— BEGIN Given text —

This guy says the global warming hysteria is nonsense: Reid A. Bryson holds the 30th PhD in Meteorology granted in the history of American education. Emeritus Professor and founding chairman of the University of Wisconsin Department of Meteorology—now the Department of Oceanic and Atmospheric Sciences—in the 1970s he became the first director of what’s now the UW’s Gaylord Nelson Institute of Environmental Studies. He’s a member of the United Nations Global 500 Roll of Honor—created, the U.N. says, to recognize “outstanding achievements in the protection and improvement of the environment.” He has authored five books and more than 230 other publications and was identified by the British Institute of Geographers as the most frequently cited climatologist in the world.

“Before there were enough
people to make any difference at all, two million years ago,
nobody was changing the climate, yet the climate was changing,
okay?”

“All this argument is the temperature
going up or not, it’s absurd,” Bryson continues.

— END Given text —

Problem statement:
Could you rewrite the Bryson passage starting at "This guy says" and ending at "in the world.", putting "climate scientist" in place of "climatologist"? The data here comes from a separate source.

— BEGIN Dataset extract —

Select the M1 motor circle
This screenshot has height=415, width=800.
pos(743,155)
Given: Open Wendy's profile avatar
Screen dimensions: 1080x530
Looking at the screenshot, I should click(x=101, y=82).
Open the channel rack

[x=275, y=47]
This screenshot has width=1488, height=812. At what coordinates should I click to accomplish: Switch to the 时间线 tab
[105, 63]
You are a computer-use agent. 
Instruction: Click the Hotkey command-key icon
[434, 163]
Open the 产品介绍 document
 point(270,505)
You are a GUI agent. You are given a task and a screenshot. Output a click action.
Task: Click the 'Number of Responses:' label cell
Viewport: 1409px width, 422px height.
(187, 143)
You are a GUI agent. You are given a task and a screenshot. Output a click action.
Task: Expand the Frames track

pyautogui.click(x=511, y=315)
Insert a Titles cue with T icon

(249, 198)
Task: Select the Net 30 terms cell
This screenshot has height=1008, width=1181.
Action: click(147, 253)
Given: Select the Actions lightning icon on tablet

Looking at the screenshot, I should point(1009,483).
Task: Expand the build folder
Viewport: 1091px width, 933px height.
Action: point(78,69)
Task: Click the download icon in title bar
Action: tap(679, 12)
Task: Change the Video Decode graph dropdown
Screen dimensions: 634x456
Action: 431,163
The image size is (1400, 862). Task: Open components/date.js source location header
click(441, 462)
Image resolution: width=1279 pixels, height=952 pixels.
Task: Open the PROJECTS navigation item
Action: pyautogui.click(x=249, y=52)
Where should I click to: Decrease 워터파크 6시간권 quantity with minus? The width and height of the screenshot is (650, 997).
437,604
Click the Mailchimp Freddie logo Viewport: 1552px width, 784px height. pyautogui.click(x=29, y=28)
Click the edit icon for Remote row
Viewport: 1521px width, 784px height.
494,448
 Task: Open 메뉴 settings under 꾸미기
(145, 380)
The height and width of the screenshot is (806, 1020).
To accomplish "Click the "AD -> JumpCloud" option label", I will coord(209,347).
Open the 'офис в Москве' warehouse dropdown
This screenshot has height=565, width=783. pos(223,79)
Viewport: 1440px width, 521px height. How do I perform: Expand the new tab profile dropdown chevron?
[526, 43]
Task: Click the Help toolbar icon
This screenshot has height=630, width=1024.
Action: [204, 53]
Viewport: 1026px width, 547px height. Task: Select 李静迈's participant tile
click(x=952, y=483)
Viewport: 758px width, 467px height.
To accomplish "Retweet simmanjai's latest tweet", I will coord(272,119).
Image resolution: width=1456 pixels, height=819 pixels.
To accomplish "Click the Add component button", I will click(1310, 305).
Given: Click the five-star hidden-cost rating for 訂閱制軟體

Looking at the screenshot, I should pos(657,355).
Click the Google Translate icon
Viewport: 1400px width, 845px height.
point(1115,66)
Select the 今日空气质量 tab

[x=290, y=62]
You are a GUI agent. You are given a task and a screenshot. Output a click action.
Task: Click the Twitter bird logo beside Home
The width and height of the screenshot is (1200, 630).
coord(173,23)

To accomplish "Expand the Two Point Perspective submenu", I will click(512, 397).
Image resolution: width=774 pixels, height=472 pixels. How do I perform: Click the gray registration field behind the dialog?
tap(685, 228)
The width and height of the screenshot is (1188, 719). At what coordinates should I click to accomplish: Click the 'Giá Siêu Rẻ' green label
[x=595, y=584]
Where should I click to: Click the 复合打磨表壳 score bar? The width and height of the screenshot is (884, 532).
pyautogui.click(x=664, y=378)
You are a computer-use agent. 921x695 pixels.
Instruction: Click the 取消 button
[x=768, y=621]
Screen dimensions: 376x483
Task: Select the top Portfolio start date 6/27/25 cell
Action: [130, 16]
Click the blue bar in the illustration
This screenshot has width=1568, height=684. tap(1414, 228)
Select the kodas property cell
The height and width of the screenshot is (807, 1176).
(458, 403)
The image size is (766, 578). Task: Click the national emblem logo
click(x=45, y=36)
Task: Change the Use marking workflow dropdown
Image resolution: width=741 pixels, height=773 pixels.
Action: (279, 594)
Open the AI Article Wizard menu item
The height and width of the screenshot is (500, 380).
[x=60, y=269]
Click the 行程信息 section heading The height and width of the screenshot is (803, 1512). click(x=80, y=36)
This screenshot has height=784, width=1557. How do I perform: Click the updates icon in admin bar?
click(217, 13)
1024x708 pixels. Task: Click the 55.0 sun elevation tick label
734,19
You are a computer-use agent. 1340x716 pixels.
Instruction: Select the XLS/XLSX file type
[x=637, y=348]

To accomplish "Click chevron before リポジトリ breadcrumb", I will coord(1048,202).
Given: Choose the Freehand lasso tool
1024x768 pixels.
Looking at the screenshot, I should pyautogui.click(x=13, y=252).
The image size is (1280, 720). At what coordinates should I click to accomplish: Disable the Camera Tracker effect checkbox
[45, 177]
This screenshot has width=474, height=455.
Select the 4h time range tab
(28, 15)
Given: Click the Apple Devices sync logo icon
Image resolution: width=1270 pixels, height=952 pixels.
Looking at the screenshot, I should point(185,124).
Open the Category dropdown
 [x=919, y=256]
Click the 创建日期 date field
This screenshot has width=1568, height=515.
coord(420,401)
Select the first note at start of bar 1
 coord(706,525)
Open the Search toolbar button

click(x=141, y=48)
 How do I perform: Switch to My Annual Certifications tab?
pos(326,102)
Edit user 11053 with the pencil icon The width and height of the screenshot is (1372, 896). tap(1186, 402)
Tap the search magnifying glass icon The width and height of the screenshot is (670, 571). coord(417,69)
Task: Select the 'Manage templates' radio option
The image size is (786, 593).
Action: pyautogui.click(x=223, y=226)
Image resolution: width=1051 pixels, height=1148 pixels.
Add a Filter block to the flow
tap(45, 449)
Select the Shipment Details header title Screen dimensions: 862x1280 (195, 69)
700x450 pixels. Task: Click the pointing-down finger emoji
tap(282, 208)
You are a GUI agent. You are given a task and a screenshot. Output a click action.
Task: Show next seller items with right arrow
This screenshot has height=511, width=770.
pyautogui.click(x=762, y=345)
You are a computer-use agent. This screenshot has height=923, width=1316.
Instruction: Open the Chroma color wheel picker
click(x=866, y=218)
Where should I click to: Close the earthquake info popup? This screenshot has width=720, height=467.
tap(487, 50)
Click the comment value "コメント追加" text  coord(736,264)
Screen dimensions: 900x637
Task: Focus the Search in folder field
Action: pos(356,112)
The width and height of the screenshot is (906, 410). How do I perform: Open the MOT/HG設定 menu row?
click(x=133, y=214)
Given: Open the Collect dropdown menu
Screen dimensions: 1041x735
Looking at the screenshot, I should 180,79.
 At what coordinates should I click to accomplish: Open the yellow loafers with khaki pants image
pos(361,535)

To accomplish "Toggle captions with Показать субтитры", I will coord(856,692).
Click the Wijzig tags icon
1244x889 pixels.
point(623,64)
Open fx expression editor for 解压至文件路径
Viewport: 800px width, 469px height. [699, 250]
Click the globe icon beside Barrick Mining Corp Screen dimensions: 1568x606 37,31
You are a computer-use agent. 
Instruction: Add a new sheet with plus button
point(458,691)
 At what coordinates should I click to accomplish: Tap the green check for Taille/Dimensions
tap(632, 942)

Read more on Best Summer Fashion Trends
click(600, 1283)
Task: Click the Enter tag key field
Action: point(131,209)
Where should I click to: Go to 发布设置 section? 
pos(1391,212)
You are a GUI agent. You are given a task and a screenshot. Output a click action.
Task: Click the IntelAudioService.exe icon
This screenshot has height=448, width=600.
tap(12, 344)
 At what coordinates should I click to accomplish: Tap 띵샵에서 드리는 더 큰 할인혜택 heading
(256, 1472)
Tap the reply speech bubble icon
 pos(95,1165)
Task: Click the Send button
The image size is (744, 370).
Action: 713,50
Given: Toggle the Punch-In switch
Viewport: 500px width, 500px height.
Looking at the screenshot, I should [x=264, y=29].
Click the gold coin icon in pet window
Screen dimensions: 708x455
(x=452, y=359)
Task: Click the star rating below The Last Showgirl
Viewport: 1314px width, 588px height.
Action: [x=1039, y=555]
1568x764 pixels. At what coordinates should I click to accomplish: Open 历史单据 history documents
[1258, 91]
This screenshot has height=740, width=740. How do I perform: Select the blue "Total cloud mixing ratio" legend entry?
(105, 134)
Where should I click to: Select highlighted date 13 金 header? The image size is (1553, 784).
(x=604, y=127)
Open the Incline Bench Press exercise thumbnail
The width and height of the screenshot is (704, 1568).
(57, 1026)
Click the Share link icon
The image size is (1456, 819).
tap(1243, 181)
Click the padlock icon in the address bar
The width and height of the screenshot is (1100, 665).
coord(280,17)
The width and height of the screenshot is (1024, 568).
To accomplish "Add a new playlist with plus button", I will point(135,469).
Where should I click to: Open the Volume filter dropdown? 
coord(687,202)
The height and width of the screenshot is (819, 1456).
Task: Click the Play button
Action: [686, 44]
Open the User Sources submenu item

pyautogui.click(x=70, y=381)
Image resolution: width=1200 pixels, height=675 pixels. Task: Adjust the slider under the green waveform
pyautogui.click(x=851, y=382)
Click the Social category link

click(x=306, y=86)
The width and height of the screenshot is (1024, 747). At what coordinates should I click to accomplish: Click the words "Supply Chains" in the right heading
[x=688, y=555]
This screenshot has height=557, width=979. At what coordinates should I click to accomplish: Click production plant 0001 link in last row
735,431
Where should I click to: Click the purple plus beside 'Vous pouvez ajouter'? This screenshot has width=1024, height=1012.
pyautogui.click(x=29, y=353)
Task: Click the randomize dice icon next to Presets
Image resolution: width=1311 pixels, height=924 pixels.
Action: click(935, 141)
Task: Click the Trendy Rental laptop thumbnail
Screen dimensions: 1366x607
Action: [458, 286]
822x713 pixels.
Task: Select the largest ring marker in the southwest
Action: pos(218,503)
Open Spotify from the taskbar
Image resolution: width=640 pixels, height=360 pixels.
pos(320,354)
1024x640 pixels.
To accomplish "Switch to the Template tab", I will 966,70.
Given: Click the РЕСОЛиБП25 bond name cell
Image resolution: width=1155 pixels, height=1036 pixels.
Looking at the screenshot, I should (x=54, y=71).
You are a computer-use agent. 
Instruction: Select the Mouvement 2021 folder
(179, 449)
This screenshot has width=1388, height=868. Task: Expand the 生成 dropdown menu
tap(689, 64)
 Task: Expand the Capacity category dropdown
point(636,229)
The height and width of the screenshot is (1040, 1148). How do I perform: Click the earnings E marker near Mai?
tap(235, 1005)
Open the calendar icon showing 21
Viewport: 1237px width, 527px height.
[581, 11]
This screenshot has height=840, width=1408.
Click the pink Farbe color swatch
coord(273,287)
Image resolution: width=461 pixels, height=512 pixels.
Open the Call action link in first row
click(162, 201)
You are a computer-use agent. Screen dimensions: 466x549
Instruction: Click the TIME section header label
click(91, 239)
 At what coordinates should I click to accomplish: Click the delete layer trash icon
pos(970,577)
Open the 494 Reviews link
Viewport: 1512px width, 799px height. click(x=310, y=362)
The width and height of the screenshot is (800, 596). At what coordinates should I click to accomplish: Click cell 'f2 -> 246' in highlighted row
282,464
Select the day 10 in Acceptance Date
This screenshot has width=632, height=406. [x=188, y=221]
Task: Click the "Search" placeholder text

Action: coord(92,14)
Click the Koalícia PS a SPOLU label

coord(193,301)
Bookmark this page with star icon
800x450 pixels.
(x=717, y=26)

— END Dataset extract —

Exercise solution:
This guy says the global warming hysteria is nonsense: Reid A. Bryson holds the 30th PhD in Meteorology granted in the history of American education. Emeritus Professor and founding chairman of the University of Wisconsin Department of Meteorology—now the Department of Oceanic and Atmospheric Sciences—in the 1970s he became the first director of what’s now the UW’s Gaylord Nelson Institute of Environmental Studies. He’s a member of the United Nations Global 500 Roll of Honor—created, the U.N. says, to recognize “outstanding achievements in the protection and improvement of the environment.” He has authored five books and more than 230 other publications and was identified by the British Institute of Geographers as the most frequently cited climate scientist in the world.